Tips for Standing at your Desk

Posted by steve brielmaier on

    1. You should always keep your legs beneath your torso and your neck and head in line with your spine being straight. Your core (stomach, lower back and legs)  should be keeping you steady and they should be activated.
    2. Face forwards towards whatever you are working on whether it be a computer screen or a craft project. Don’t twist your body to see what you are working on.
    3. Stay within a close distance to your work so that your body is not having to strain to reach the keyboard or the manufacturing line or the lab tools.
    4. Always keep enough room in your work space to be able to shift or change positions while working. This will allow movement which is good for standing and working and keep your metabolism high.
    5. It is best when standing to shift your weight from one foot to the other so many suggest having something below you to lift a foot onto like a footrest or stool or even an old stepper you don’t use anymore. This lets the circulation flow and keeps your feet or legs from going numb.
    6. Sitting is not all bad just as standing all the time and not moving can be bad. So allow for time to sit or stand whichever is the one you don’t do as often. If you stand all day take calls sitting down and if you sit stand while on the phone or while filing etc.
    7. When standing on cold or hard surfaces it is best to use something to insulate yourself from the floor and to provide some cushioning. Many pads are made for this like our Gel Cushion Standing Pad which you can find here.

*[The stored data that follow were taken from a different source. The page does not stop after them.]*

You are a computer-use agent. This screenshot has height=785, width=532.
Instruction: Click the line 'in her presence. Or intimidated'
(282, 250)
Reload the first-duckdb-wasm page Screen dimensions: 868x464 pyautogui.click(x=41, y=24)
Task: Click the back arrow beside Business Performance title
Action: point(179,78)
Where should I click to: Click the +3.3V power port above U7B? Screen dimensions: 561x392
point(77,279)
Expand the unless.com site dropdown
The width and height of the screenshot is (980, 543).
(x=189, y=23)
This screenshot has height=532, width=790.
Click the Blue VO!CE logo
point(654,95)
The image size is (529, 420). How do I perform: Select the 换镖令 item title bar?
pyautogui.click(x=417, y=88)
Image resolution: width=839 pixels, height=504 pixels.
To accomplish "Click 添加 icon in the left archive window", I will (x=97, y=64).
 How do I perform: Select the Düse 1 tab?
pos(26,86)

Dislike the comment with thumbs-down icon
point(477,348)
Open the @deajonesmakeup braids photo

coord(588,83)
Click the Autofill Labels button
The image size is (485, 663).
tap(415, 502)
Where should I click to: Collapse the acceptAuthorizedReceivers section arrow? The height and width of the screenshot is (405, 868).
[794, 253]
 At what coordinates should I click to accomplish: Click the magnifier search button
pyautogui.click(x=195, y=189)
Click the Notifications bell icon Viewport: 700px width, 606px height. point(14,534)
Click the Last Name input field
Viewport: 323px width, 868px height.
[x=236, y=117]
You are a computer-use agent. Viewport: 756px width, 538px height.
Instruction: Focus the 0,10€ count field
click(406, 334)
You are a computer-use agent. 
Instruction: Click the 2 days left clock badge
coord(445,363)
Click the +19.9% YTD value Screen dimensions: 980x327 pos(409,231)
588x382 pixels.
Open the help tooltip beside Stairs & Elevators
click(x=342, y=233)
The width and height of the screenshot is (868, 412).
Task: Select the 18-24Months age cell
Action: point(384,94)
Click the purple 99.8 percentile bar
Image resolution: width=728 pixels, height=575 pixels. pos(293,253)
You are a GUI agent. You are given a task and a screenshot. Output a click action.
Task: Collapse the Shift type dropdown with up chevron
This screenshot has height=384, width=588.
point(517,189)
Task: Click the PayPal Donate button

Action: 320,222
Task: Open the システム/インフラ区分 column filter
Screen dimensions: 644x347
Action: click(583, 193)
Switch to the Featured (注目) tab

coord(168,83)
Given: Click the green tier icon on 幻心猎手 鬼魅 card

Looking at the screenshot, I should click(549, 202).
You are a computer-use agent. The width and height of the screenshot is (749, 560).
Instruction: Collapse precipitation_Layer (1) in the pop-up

      Different tasks require different work surface heights:

  1. When doing work that requires you to be precise it is best to keep your elbows supported so having your work about 2 inches above your normal elbow height is best. This would include tasks such as writing or assembling electronics.
  2. When it comes to doing work that is repetitive like assembly line work or doing any movement over and over again then it is best to have your work station about 2-4 inches below your normal height for your elbows.
  3. Heavy work, demanding downward forces – from 8-16 inches below elbow height. When doing hard or heavy work that requires a lot of muscle work or downward force then you should set your work up about 8-16 inches below your elbow height.